--- To be done ---
Reproduce the data as a numbered list, starting with the line that contains "Given: Visit the Blog link in the header" and going on through the line that contains "Viewport: 677px width, 471px", with blank lines left out.

* * *

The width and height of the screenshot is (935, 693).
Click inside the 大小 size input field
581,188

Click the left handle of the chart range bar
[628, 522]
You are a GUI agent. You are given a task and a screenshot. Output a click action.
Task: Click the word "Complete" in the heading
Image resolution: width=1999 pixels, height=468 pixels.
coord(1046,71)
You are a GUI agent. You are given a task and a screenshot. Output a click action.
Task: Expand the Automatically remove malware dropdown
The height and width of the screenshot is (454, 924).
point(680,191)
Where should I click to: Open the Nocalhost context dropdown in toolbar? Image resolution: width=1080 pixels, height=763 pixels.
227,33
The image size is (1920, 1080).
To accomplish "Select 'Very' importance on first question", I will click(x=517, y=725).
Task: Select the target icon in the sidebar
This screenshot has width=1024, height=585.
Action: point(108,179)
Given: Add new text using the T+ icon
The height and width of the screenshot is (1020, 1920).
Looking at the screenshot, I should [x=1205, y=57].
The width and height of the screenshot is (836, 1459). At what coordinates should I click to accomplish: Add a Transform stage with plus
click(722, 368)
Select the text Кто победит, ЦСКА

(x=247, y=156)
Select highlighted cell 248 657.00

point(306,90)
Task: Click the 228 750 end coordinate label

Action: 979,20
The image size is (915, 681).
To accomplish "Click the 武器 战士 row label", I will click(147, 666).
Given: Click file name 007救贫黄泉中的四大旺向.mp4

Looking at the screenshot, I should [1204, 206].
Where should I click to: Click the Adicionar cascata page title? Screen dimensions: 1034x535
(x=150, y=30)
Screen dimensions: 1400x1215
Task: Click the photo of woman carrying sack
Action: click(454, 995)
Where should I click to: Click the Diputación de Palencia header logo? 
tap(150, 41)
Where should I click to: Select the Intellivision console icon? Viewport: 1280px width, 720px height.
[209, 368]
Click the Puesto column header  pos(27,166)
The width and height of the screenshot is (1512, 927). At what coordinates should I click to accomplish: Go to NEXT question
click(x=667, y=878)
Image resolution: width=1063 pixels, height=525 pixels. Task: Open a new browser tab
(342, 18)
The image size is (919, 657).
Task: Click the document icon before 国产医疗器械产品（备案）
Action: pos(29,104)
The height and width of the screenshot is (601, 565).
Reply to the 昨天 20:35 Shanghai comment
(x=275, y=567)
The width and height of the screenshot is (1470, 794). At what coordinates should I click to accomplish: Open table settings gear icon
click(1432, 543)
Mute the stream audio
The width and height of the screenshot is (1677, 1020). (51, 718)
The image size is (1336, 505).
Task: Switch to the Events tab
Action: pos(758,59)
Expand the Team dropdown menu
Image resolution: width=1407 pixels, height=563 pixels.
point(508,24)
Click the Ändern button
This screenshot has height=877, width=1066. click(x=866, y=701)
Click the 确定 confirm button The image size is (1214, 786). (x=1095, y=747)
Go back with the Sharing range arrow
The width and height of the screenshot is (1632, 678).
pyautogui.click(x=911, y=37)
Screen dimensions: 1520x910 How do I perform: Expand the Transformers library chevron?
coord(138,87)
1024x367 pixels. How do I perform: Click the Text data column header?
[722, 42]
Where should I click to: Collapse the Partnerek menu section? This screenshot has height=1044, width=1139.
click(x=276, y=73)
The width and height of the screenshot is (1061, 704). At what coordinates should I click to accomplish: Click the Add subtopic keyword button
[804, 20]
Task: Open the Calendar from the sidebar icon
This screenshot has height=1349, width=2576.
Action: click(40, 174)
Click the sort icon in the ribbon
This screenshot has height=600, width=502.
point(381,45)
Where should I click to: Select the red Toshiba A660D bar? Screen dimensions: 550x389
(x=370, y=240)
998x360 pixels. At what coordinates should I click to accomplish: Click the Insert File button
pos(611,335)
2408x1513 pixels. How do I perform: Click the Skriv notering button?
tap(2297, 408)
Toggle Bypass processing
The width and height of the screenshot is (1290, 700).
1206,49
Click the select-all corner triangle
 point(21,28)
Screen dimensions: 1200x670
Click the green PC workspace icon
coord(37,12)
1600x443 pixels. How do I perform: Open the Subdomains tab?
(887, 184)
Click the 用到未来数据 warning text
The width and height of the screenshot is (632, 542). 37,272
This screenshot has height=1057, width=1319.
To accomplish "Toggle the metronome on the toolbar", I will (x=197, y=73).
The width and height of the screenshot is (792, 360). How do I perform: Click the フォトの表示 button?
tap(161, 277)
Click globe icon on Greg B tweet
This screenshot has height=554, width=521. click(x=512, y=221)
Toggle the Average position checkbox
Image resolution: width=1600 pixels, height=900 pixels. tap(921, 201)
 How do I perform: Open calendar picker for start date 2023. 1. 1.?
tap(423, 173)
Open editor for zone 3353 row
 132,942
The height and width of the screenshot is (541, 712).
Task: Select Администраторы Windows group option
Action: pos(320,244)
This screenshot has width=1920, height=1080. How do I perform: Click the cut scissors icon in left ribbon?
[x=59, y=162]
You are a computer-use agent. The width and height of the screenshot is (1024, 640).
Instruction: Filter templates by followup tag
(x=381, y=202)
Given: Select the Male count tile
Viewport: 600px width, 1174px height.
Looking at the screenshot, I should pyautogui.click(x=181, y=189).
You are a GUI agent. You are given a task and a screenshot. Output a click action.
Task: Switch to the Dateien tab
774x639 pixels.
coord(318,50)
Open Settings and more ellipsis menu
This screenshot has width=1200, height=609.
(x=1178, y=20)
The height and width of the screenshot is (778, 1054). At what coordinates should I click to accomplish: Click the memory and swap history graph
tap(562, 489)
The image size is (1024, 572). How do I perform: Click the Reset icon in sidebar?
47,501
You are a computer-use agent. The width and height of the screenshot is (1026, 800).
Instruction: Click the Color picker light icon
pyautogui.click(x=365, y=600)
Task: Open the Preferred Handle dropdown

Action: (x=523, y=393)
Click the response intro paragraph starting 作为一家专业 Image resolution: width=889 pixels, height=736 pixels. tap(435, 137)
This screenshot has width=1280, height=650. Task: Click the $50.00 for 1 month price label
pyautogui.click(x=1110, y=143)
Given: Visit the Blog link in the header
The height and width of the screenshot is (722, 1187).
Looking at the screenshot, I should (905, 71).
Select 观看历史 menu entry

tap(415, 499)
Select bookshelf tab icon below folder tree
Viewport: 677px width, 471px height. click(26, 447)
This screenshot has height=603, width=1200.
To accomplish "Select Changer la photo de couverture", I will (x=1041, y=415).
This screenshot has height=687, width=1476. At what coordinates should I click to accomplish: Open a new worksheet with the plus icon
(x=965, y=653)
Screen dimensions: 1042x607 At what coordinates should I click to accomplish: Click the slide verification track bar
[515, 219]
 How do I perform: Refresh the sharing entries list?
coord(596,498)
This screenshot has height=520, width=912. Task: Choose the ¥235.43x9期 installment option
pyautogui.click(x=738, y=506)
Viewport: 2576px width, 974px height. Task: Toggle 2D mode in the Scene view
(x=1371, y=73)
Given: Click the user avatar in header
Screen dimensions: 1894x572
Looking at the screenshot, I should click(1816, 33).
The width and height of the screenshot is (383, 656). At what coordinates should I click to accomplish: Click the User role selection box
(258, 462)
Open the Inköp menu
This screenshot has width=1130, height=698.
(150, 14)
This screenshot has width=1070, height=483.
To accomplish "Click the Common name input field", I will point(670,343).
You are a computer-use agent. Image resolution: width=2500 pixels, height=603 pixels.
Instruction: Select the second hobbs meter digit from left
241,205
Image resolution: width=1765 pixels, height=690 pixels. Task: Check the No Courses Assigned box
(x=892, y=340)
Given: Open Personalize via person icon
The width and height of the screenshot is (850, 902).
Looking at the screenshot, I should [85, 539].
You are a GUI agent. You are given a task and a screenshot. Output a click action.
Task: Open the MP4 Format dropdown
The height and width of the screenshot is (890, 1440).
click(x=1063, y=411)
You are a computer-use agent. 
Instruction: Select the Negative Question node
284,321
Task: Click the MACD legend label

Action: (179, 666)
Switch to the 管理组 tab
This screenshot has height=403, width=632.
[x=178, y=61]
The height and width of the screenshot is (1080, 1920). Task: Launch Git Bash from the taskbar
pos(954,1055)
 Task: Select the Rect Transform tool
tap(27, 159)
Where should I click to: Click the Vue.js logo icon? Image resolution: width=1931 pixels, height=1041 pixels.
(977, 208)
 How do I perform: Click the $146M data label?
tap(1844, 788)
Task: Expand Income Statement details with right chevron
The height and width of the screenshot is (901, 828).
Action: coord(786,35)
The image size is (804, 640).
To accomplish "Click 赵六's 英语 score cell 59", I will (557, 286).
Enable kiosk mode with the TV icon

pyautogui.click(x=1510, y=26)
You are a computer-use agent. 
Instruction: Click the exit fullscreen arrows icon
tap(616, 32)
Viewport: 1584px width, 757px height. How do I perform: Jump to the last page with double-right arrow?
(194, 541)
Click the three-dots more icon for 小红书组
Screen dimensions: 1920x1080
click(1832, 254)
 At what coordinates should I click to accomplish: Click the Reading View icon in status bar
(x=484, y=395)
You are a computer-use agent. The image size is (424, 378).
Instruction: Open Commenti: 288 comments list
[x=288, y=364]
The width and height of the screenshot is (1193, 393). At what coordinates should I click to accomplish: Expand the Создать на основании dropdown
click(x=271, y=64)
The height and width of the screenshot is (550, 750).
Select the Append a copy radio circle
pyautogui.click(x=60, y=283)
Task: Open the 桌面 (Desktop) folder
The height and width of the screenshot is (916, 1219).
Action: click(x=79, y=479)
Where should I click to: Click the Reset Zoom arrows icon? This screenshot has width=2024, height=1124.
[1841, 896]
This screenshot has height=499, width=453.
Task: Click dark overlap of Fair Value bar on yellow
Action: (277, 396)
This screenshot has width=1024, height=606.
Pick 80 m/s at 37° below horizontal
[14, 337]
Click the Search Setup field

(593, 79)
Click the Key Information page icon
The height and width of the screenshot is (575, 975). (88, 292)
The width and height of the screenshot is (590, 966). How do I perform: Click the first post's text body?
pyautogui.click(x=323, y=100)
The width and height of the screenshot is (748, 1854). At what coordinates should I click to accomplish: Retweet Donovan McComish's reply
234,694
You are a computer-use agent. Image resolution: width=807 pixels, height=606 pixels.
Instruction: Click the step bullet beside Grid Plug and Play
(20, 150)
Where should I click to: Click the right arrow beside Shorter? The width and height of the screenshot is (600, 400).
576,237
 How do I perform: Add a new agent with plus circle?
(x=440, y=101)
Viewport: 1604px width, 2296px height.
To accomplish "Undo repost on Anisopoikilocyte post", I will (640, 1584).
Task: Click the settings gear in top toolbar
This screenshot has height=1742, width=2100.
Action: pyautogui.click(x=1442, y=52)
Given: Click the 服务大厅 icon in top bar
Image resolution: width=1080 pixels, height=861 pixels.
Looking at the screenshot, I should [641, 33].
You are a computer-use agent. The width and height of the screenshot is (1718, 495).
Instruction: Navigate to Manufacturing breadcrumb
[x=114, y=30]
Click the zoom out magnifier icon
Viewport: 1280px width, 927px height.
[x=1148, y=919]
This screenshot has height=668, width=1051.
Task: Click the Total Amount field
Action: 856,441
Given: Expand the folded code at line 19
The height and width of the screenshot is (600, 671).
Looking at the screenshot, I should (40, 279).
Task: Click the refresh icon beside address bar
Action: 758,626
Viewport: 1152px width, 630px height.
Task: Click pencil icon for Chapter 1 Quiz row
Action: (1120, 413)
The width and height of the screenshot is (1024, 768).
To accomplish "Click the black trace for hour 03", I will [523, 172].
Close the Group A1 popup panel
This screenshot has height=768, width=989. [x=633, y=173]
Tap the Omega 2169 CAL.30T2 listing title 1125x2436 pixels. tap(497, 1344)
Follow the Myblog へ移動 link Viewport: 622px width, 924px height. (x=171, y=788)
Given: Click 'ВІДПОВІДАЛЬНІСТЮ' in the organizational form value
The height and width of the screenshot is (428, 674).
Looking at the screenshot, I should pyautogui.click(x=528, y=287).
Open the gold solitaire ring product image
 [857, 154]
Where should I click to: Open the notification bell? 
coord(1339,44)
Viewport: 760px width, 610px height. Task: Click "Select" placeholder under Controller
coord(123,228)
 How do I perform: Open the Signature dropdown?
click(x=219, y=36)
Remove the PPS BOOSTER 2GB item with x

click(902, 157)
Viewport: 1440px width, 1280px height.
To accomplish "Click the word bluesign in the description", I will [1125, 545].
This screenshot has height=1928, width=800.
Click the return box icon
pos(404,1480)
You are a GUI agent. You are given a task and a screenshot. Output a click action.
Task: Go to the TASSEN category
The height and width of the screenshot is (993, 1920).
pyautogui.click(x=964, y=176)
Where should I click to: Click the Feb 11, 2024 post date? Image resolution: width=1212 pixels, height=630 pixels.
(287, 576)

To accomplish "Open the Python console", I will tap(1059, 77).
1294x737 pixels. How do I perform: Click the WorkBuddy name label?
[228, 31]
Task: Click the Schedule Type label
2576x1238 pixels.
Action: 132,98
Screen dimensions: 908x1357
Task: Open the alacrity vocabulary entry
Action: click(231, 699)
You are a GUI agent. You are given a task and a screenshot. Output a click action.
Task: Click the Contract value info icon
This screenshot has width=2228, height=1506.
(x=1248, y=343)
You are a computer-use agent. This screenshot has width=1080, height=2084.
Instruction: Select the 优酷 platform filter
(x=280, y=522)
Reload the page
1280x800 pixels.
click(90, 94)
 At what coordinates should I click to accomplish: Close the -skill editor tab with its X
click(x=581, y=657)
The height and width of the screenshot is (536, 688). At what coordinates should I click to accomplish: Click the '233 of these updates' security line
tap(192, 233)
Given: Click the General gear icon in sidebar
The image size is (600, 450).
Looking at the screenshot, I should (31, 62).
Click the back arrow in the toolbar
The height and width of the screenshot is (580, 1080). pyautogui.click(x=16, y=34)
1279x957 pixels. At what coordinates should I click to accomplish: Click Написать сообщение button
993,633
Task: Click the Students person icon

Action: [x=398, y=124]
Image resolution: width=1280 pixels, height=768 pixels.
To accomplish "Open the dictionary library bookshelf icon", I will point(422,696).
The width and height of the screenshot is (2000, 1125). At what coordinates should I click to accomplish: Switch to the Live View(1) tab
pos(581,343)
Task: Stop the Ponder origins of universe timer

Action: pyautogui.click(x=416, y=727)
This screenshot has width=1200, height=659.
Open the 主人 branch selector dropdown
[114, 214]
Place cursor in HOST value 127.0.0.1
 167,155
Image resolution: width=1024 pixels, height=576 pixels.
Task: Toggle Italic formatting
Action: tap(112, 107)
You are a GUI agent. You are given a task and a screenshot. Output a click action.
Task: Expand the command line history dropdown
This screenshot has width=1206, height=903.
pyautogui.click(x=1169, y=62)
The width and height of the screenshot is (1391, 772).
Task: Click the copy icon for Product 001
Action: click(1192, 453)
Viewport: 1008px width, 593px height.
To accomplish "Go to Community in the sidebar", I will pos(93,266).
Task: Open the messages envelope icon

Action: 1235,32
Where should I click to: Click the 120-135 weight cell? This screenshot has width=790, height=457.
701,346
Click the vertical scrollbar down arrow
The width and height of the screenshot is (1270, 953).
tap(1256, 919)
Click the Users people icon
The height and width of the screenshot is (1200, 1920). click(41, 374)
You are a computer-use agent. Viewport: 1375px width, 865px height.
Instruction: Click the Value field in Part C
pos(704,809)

* * *

--- Exercise output ---
1. Given: Visit the Blog link in the header
2. The height and width of the screenshot is (722, 1187).
3. Looking at the screenshot, I should (905, 71).
4. Select 观看历史 menu entry
5. tap(415, 499)
6. Select bookshelf tab icon below folder tree
7. Viewport: 677px width, 471px height. click(26, 447)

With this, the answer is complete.